Nerina crossed her arms. 'Then how do we find him?'
Séraphine set her cup down, tapping a single finger on the wood like she was knocking on fate’s door. "He comin’ to you—just you wait."
Nerina spoke again. "And what does he want with the Eye?"
Séraphine shifted, eyes fixed on Nerina.
“That Eye of Nareth,” she said, voice low. “Come from a Seer long gone—one who ain't just seen the world, but seen through it. Past illusion, past memory, past time itself.”

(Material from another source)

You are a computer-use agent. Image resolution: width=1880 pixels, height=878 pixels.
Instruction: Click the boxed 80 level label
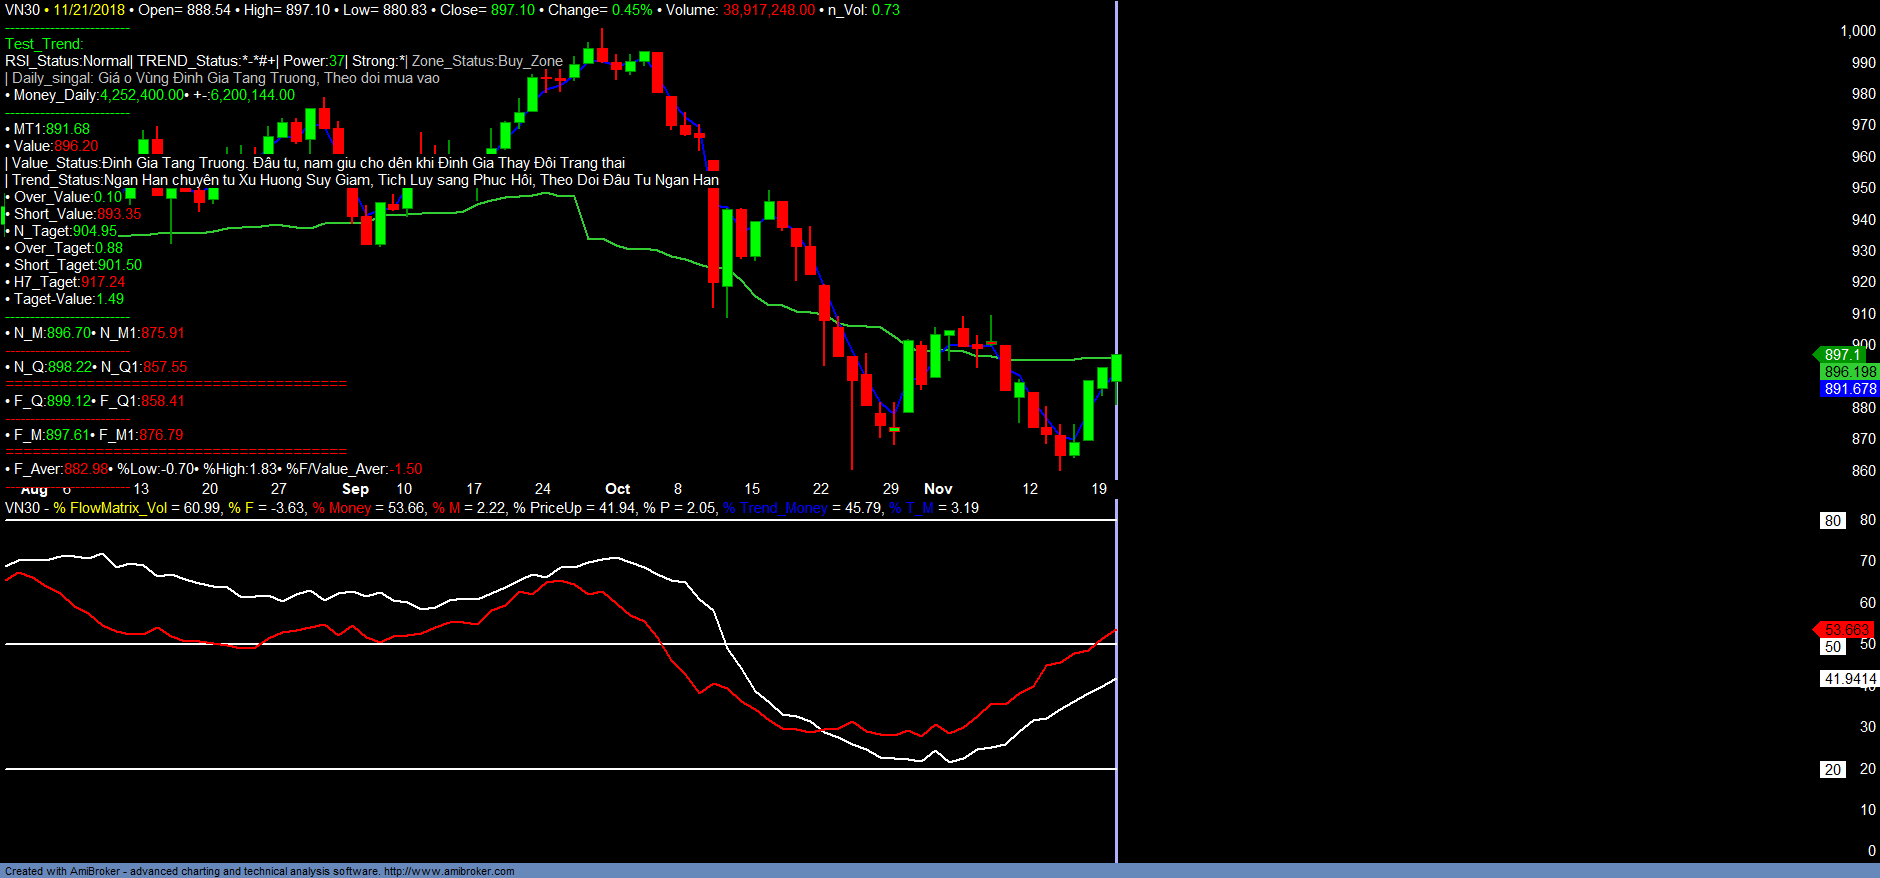(x=1832, y=521)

She dragged a finger along the rim of the cup. “Ain’t no crystal ball. Naw, it show what was—what been taken, buried, or twisted. Things folks don’t want seen.”
Something flickering behind her gaze. “But it don’t hand you answers tied up neat with ribbon, non. It’s a mirror, not a map. You look into it, you best be ready to see what truth been hidin’. Might not be the truth you want—but it’s the one you get.”
Her voice dropped to a hush, grave now. “An’ the price? Ain’t just steep—it’s soul-deep. The Eye never gives more than it takes.”
The first warning came as a flicker—heat rising under my skin like fire licking through old scars.
I gritted my teeth, but it spread fast, curling up my spine in searing pulses.
My breath caught. Black veins spread across the back of my hand, pulsing like the curse had been waiting—watching—and now, it wanted back in.
The hunger I kept buried stirred deep in my gut, coiling cold and vicious behind my ribs.
It spread to my soles—a needling pain that climbed my calves like creeping fire. The potion was wearing off.
We were out of time.
My vision blurred for a heartbeat. A pulse of nausea rolled through me. We need to go. Now.
Another flare—hotter this time. The skin at my ankle cracked, just slightly, but enough to smell blood. My blood.
“We’re out of time—” I said through clenched teeth. I didn’t finish the sentence.
The next surge nearly brought me to my knees. Séraphine smiled—not kind, not cruel. Just knowing.
“Bye Cap’taine,” she said softly. “I got a feelin’ we gon’ cross paths again real soon.”